Oxygen isotope study of YBa2Cu3O7

Abstract

The magnitude of the oxygen isotope effect in the high-$T_c$ superconductor Y${\mathrm{Ba}}_2$ ${\mathrm{Cu}}_3$ ${\mathrm{O}}_7$ has been determined by substitution of ${}_{}{}^{18}{}_{}{}^{}\mathrm{O}$ for ${}_{}{}^{16}{}_{}{}^{}\mathrm{O}$. A series of cross exchanges was performed on highquality polycrystalline specimens to eliminate uncertainties due to sample heat treatments and sample inhomogeneities.
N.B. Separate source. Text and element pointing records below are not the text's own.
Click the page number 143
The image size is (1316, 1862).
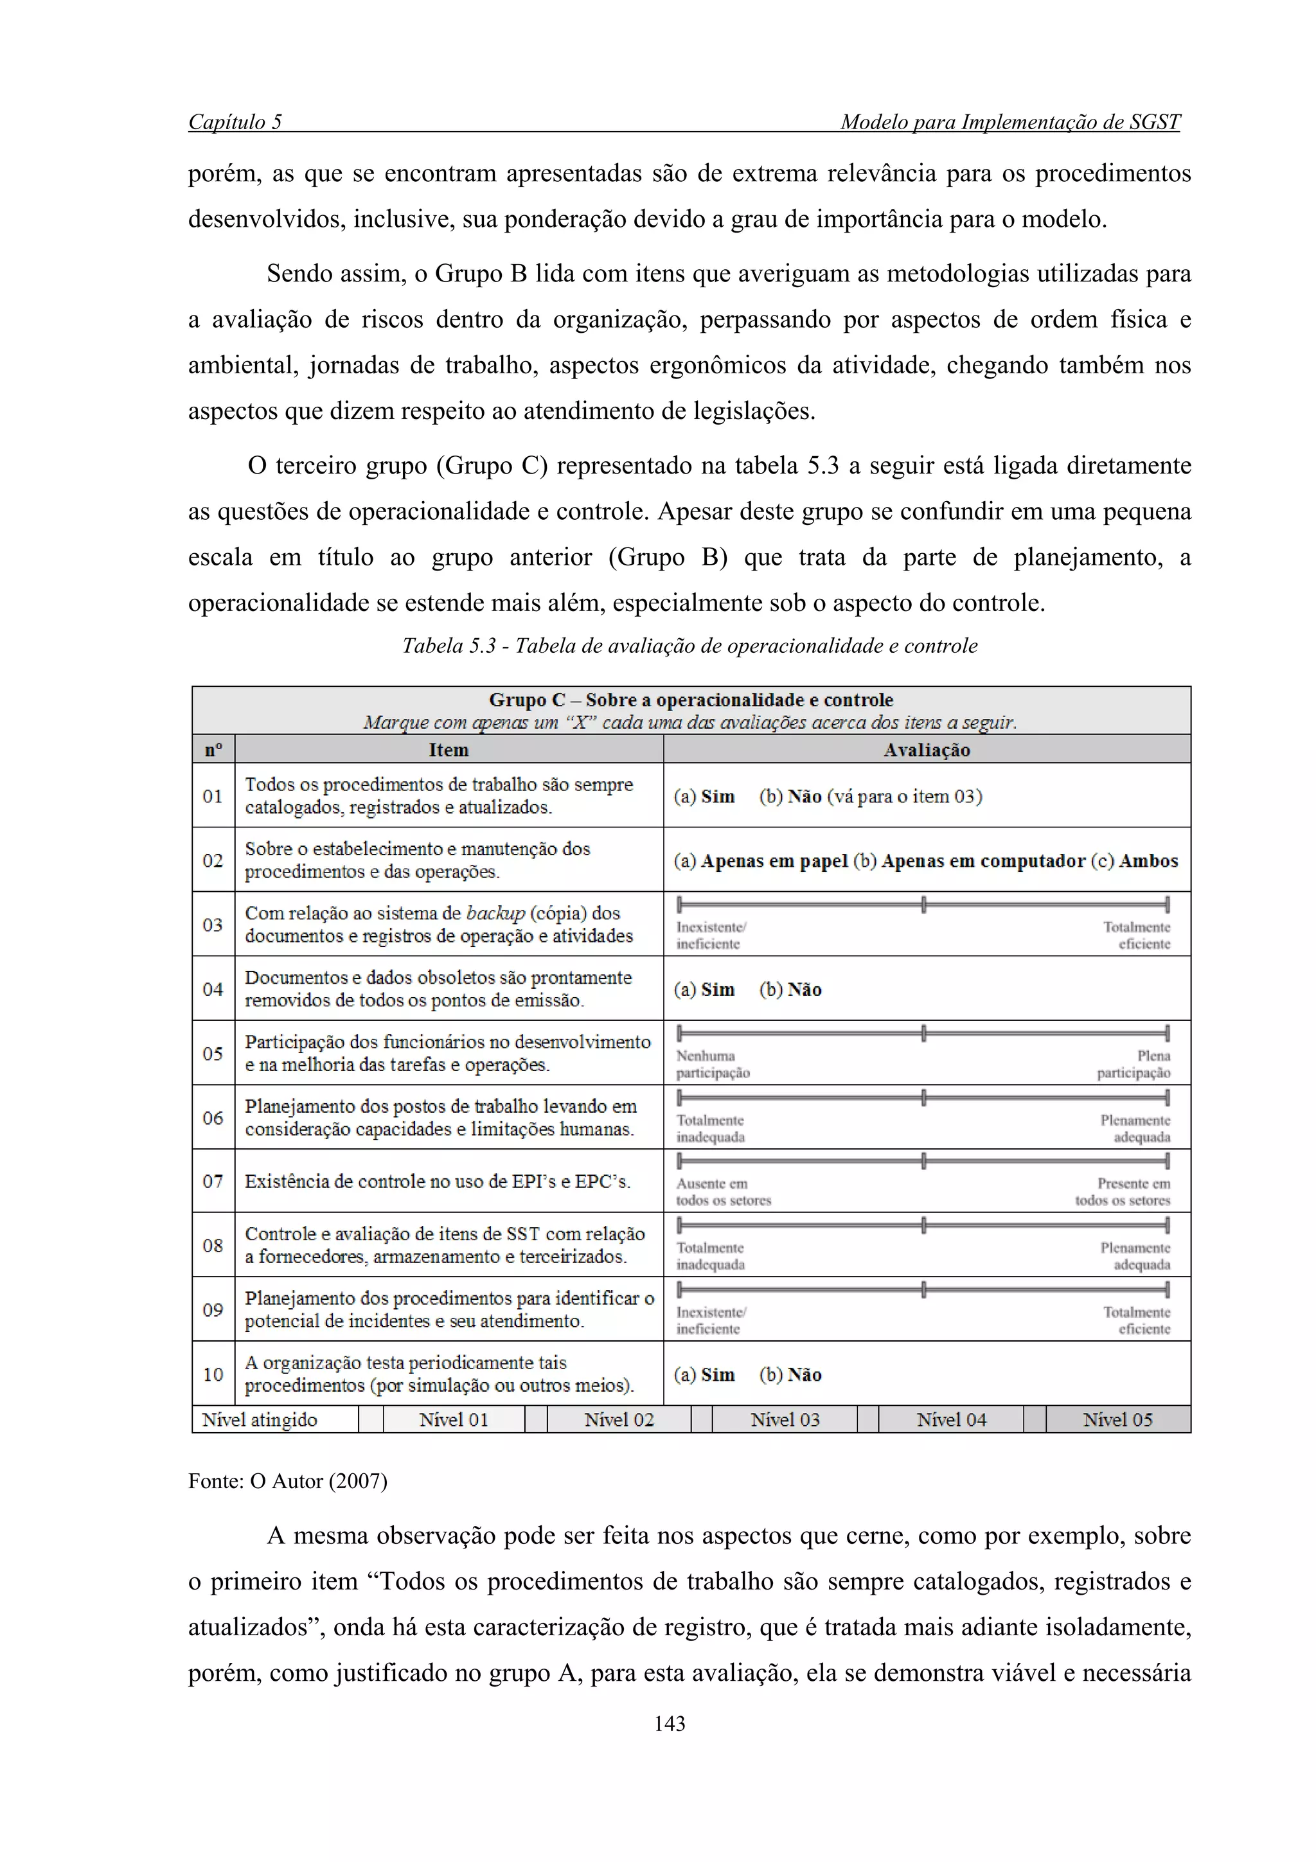pyautogui.click(x=670, y=1723)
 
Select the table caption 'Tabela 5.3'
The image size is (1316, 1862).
pyautogui.click(x=690, y=646)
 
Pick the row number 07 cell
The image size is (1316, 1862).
pyautogui.click(x=213, y=1181)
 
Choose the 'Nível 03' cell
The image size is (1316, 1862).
pyautogui.click(x=784, y=1419)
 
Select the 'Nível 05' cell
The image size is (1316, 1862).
pyautogui.click(x=1117, y=1419)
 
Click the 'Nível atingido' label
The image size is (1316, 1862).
pyautogui.click(x=260, y=1419)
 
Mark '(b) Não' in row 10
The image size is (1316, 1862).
pyautogui.click(x=790, y=1374)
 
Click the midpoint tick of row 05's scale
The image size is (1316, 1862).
pyautogui.click(x=923, y=1033)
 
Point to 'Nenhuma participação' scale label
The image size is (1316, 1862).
pyautogui.click(x=713, y=1064)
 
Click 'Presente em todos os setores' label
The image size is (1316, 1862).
pyautogui.click(x=1123, y=1192)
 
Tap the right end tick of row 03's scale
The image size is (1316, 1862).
pyautogui.click(x=1167, y=904)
Magnetic measurements suggest a relative isotope shift for the bulk material of -0.17±0.03 K at 80% ${}_{}{}^{18}{}_{}{}^{}\mathrm{O}$ substitution, yielding ${\alpha }_{\mathrm{bulk}}=0.019\mathrm{}\pm 0.004$ where $T_c\sim M^{-\alpha }$ and $M$ is the oxygen mass. Resistivity measurements in freshly prepared specimens reveal filamentary superconductivity 1 or 2 K above the bulk superconducting transition temperature. The isotope shift associated with the filamentary superconductivity is similar to but slightly larger than the bulk shift: ${\alpha }_{\mathrm{fil}}=0.028\mathrm{}\pm 0.003$. The filamentary superconductivity is time dependent and disappears several months after sample preparation. We show that the above values of $\alpha$ are inconsistent with the standard three-dimensional phonon-mediated Bardeen-Cooper-Schrieffer theory, and discuss implications for alternative possibilities.